Fig. 1 (a) is a plan view of a semiconductor device having a longitudinal hall element according to an embodiment of the present invention, and (b) is a sectional view taken along line L-L' of (a).

FIG. 2 is a view showing the distance h from the center of the longitudinal Hall element in the substrate depth direction to the excitation conductor and the width W of the longitudinal Hall element electrode_HRatio of (h/W)_H) Varies to the width W of the excitation conductor_CWidth W of electrode of longitudinal Hall element_HRatio of (W)_C/W_H) And a graph of the results obtained by simulating the relationship between the temperature rise of the excitation conductor when the excitation conductor generates a magnetic field having a magnetic flux density of 2 mT.
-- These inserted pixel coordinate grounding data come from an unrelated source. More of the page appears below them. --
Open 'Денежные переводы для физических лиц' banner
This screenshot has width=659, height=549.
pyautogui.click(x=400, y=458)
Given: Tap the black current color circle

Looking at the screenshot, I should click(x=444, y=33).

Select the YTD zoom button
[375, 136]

FIG. 3 is a view showing the distance h from the center of the longitudinal Hall element in the substrate depth direction to the excitation conductor 200 and the width W of the longitudinal Hall element electrode_HRatio of (h/W)_H) Varies to the width W of the excitation conductor_CWidth W of electrode of longitudinal Hall element_HRatio of (W)_C/W_H) And a graph of the results obtained by simulating the relationship between the magnetic flux density (B/I) applied to the longitudinal Hall element per unit current flowing through the excitation conductor.

Detailed Description

Hereinafter, embodiments for carrying out the present invention will be described in detail with reference to the drawings.

Fig. 1 is a diagram for explaining a semiconductor device having a vertical hall element according to an embodiment of the present invention, fig. 1 (a) is a plan view, and fig. 1 (b) is a cross-sectional view taken along line L-L' of fig. 1 (a).
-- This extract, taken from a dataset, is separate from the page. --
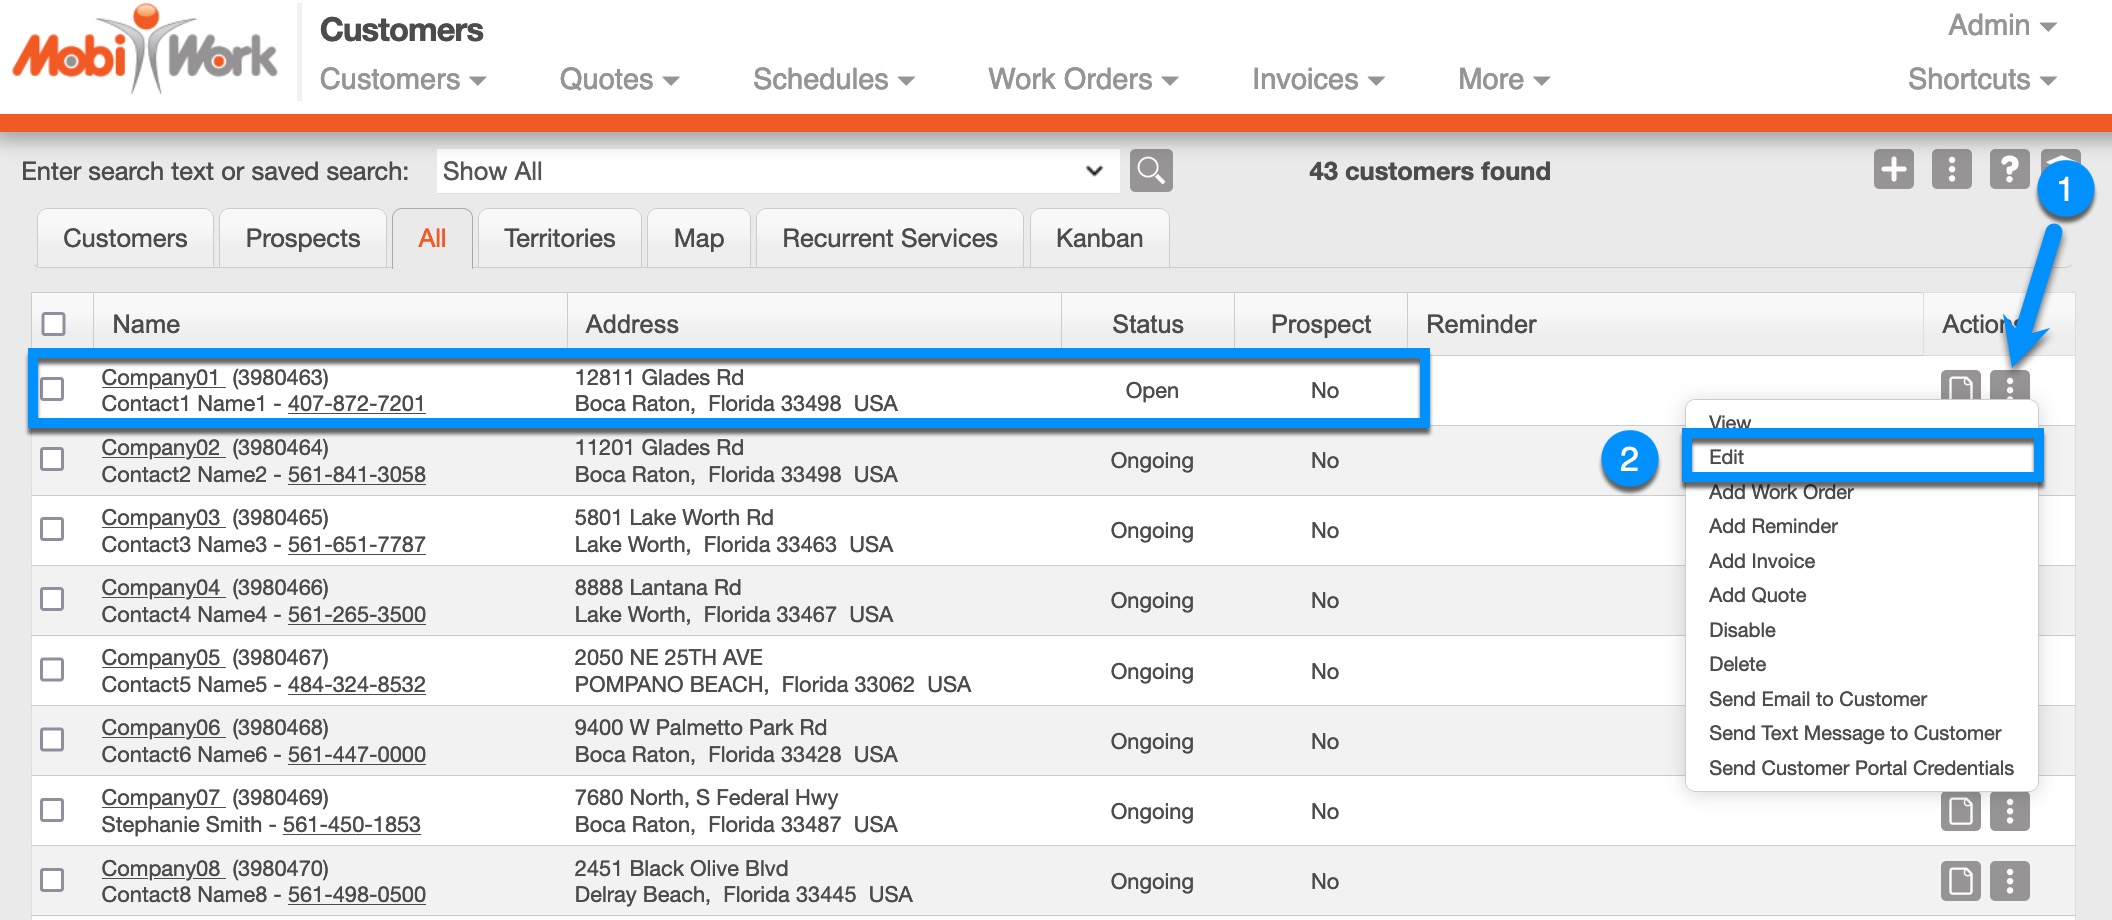This screenshot has height=920, width=2112.
Task: Toggle the select-all header checkbox
Action: pos(54,324)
As shown in fig. 1, the semiconductor device of the present embodiment includes: a P-type (1 st conductivity type) semiconductor substrate 10, a P-type element separation diffusion layer 20, a vertical hall element 100 provided on the semiconductor substrate 10, an insulating film 30 provided on the vertical hall element 100, and an excitation conductor 200 provided on the insulating film 30.

The vertical hall element 100 is configured to include: an N-type (2 nd conductivity type) semiconductor layer 101 serving as a magnetic sensing portion provided on a semiconductor substrate 10, and an electrode 111 composed of an N-type impurity region provided on a surface of the semiconductor layer 101 in a straight line~ 115 the electrode 111 ~ 115 is formed in a rectangular shape in plan view, and has the same width W_HAre respectively arranged in parallel.

The element isolation diffusion layer 20 electrically isolates the vertical hall element 100 from other regions (not shown) on the semiconductor substrate 10.

In other regions on the semiconductor substrate 10 electrically separated from the vertical hall elements 100 by the element separation diffusion layer 20, elements such as transistors constituting a circuit for processing an output signal from the vertical hall elements 100, a circuit for supplying a signal to the vertical hall elements 100, a circuit for compensating characteristics of the vertical hall elements 100 with a correction magnetic field, and the like (hereinafter, referred to as "peripheral circuits") are provided.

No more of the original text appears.